When you reach the line containing "083 (200, 1358)", begin reproducing the material exactly, stop after the line containing "Odbijam (483, 1351)", and leave out any pictures along the way.
== EXCERPTED DATA ==
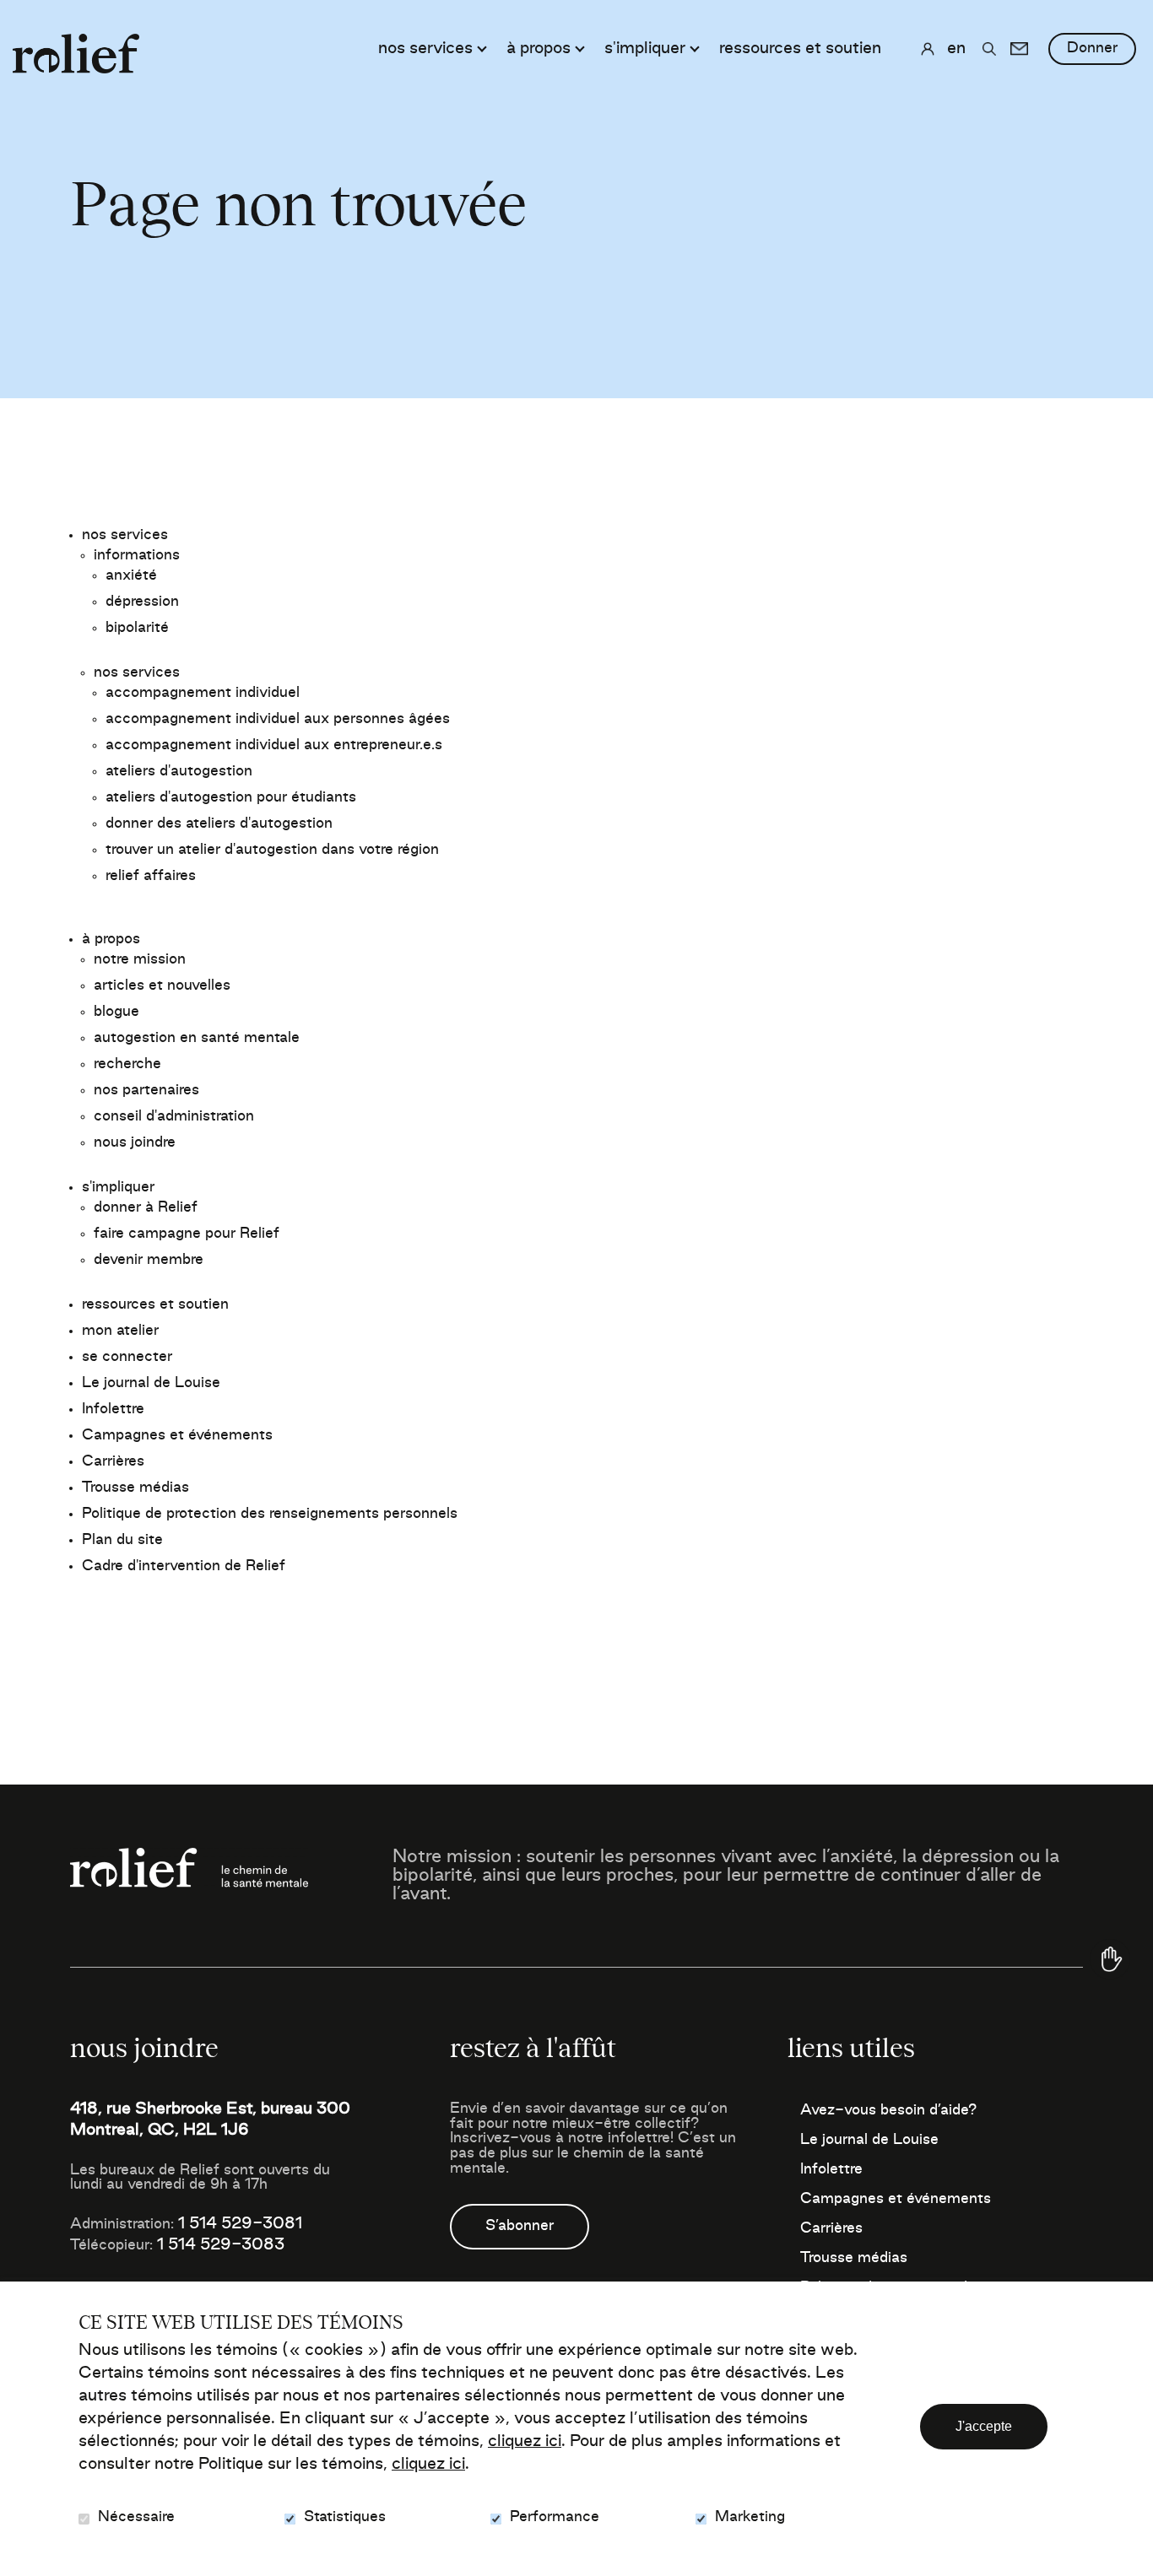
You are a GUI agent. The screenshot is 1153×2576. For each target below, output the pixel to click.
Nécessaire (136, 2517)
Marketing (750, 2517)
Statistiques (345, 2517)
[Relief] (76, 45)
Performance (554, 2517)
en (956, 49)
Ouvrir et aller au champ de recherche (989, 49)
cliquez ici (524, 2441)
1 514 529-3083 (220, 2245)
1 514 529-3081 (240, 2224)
===
== EXCERPTED DATA ==
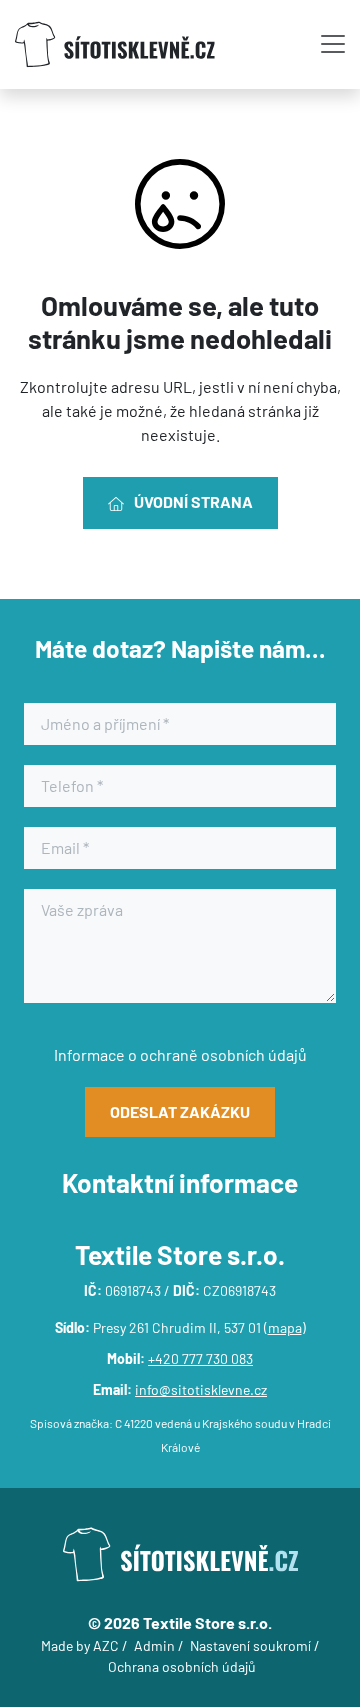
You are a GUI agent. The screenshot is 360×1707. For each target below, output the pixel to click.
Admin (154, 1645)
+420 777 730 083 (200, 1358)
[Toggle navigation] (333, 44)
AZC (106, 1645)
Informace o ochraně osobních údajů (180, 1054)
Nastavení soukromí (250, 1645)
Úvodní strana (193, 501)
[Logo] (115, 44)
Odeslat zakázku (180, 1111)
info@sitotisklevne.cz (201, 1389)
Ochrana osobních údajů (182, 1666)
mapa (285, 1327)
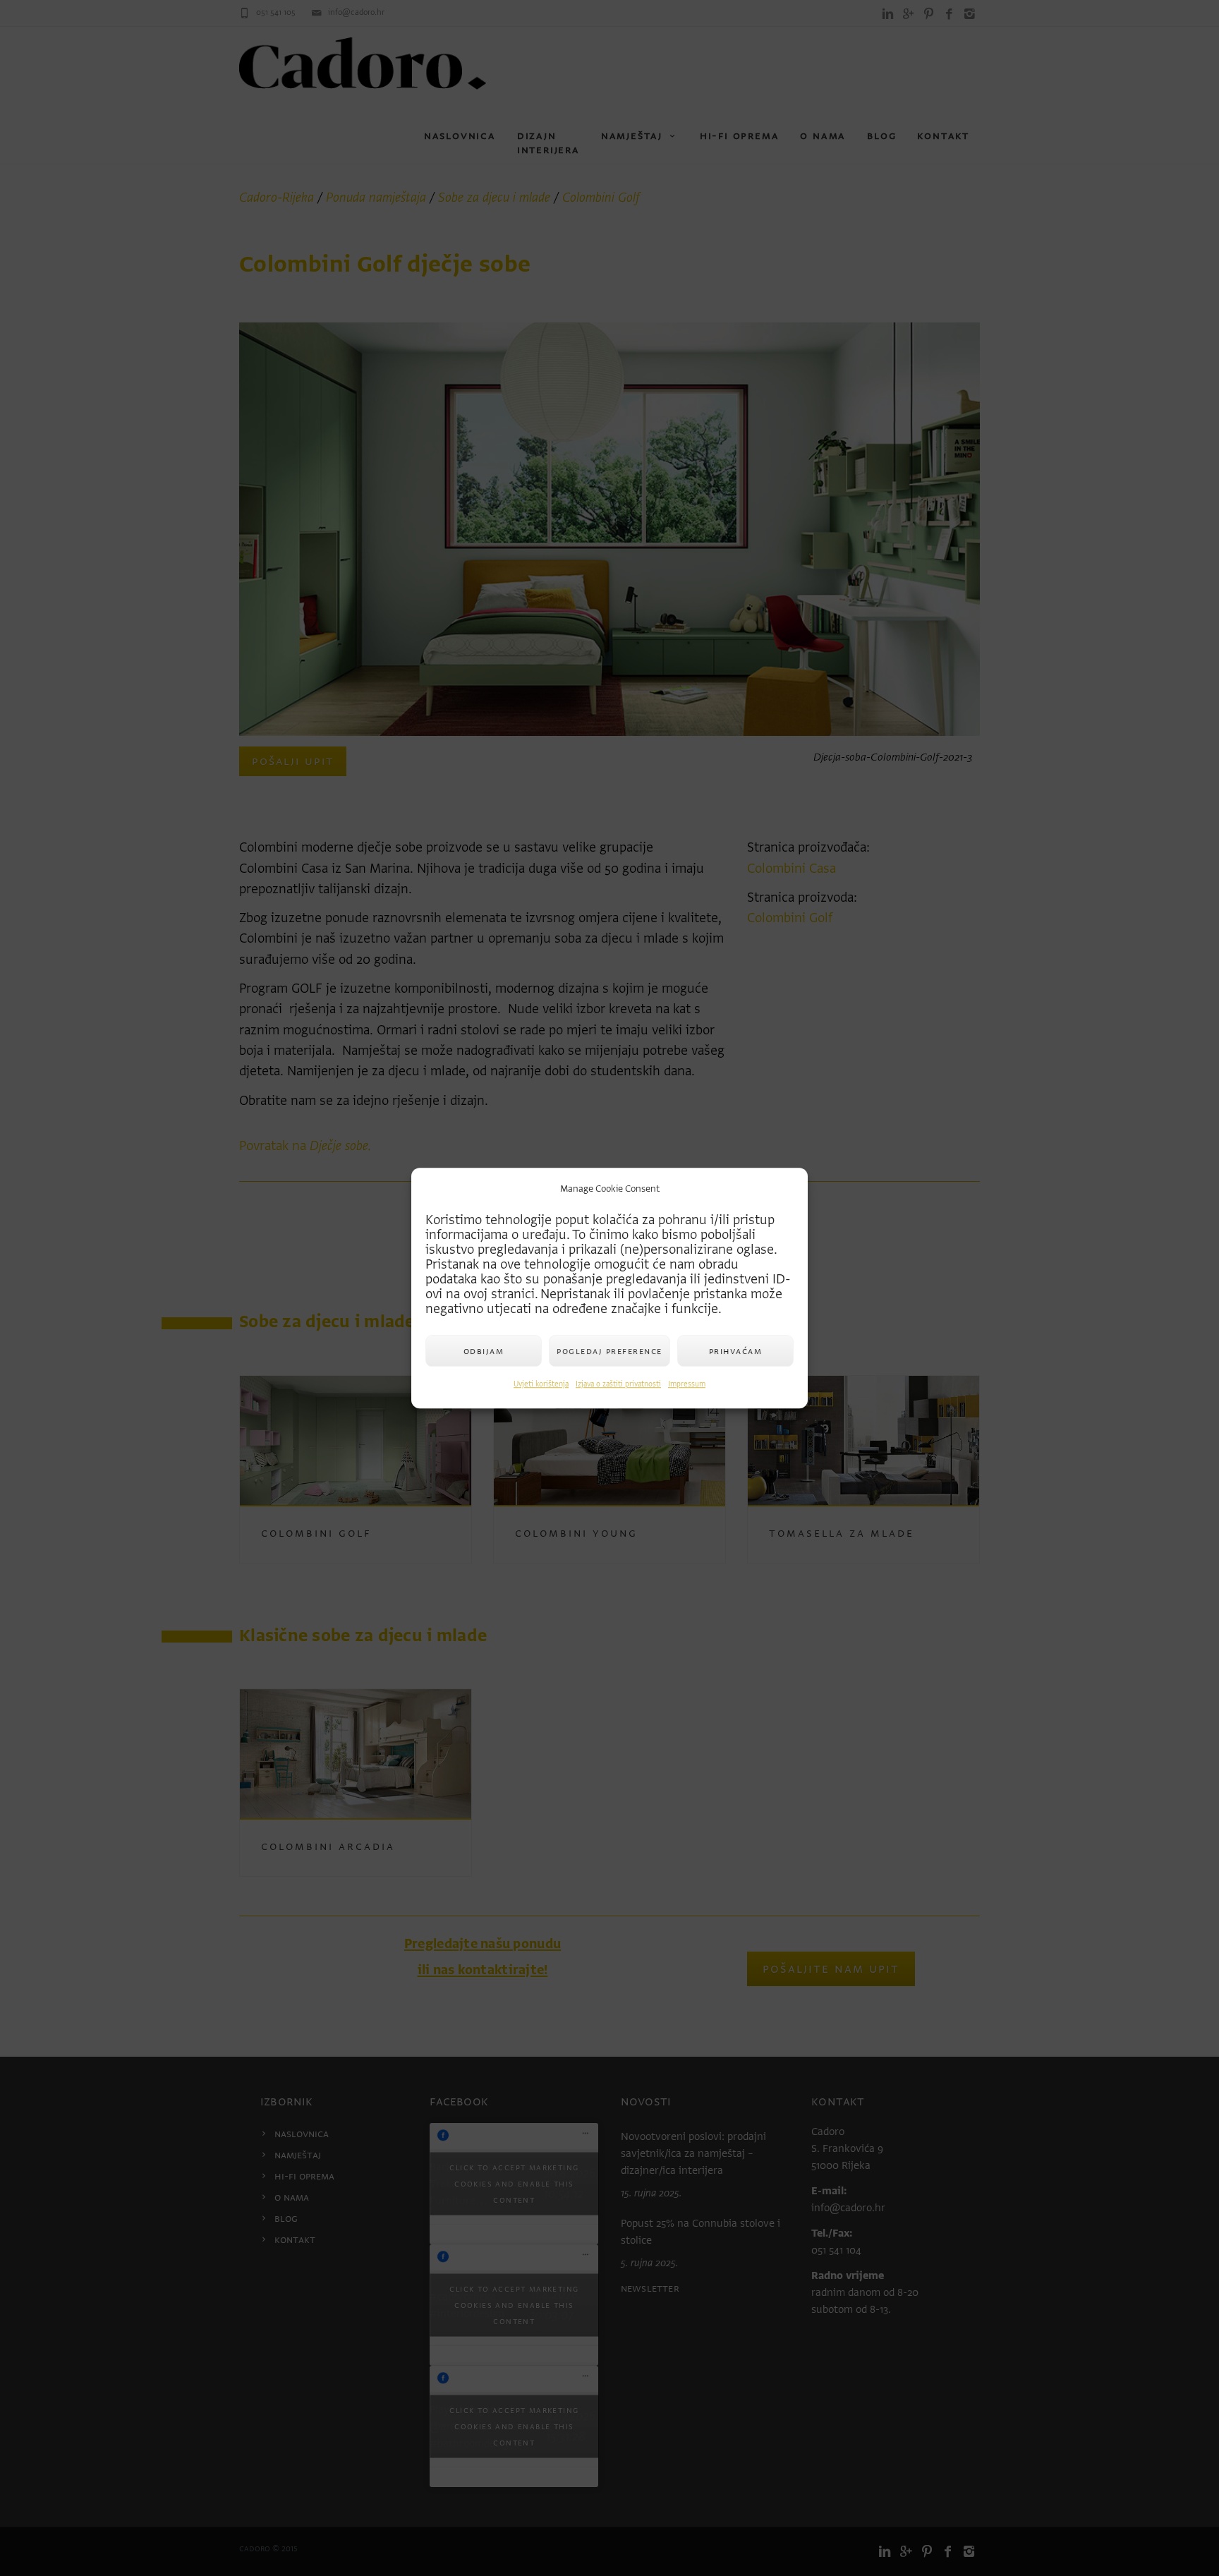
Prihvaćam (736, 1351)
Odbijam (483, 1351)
===
REPLY TO THE EXERCISE:
+420 777 730 083 (200, 1358)
[Toggle navigation] (333, 44)
AZC (106, 1645)
Informace o ochraně osobních údajů (180, 1054)
Nastavení soukromí (250, 1645)
Úvodní strana (193, 501)
[Logo] (115, 44)
Odeslat zakázku (180, 1111)
info@sitotisklevne.cz (201, 1389)
Ochrana osobních údajů (182, 1666)
mapa (285, 1327)
Prihvaćam (736, 1351)
Odbijam (483, 1351)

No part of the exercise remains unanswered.